— TASK GOAL —
Search the data for "dropdown". Each line containing it is to be copied.

— GIVEN RECORDS —
"""
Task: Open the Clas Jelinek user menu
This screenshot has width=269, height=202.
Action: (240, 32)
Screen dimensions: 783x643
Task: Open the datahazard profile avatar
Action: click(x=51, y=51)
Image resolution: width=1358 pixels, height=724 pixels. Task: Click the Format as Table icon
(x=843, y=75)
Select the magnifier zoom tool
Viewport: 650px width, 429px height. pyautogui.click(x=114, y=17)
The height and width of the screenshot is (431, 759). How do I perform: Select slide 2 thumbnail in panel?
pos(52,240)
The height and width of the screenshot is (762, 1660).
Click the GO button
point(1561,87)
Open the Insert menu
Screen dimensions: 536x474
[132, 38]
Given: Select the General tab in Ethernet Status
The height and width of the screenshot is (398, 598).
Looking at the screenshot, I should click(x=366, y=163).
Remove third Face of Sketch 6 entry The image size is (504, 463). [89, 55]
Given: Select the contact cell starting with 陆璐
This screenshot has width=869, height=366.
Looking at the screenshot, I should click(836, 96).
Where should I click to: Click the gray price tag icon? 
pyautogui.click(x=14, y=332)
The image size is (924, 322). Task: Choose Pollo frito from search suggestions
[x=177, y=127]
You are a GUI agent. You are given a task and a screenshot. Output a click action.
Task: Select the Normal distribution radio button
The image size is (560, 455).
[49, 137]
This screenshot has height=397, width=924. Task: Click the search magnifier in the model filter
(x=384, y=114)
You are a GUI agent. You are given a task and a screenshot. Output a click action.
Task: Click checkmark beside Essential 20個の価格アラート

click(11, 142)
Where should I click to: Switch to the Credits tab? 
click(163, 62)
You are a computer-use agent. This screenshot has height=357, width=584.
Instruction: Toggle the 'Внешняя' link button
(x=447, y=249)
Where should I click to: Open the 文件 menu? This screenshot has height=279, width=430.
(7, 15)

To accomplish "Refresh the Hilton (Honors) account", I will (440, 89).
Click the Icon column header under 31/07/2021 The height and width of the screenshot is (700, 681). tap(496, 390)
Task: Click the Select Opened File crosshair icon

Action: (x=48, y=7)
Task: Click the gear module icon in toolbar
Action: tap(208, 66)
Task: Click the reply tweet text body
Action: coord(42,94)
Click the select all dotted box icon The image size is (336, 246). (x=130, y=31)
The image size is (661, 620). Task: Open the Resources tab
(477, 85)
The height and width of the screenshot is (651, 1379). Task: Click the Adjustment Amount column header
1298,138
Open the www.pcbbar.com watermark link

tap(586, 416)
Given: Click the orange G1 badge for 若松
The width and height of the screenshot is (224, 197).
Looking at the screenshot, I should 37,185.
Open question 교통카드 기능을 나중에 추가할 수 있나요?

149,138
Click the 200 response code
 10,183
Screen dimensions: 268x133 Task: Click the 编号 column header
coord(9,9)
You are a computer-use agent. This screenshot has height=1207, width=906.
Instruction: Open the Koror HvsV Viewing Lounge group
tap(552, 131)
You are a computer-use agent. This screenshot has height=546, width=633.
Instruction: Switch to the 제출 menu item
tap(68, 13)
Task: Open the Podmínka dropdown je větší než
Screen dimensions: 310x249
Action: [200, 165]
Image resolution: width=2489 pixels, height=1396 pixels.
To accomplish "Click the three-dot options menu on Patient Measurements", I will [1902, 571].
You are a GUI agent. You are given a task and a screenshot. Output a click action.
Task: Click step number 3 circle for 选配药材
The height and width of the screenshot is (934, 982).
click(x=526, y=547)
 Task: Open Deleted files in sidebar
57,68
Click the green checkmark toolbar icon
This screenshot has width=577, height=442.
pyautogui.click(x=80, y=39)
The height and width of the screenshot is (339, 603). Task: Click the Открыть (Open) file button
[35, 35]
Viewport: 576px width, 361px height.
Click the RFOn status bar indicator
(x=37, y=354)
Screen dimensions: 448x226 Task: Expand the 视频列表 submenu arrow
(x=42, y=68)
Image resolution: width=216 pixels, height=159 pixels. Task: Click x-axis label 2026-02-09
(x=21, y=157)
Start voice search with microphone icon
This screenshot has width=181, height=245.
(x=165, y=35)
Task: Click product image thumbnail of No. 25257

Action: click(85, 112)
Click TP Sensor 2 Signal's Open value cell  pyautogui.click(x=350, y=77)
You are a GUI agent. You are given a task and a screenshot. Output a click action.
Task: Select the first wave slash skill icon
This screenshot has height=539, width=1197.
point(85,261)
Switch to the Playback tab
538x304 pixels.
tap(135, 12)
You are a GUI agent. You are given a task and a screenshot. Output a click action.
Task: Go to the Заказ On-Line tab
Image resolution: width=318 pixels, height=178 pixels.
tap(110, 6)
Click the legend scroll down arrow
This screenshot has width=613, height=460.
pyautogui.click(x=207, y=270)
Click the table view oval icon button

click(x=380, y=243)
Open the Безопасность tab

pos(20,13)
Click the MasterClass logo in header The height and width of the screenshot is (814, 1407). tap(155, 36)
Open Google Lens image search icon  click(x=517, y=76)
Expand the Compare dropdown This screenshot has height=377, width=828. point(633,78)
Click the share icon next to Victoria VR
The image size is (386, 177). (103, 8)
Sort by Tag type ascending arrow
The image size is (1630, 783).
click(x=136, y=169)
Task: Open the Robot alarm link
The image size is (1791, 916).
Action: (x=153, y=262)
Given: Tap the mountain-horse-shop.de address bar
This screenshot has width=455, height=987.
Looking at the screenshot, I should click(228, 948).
"""
— YOUR SOLUTION —
Task: Open the Podmínka dropdown je větší než
Expand the Compare dropdown This screenshot has height=377, width=828. point(633,78)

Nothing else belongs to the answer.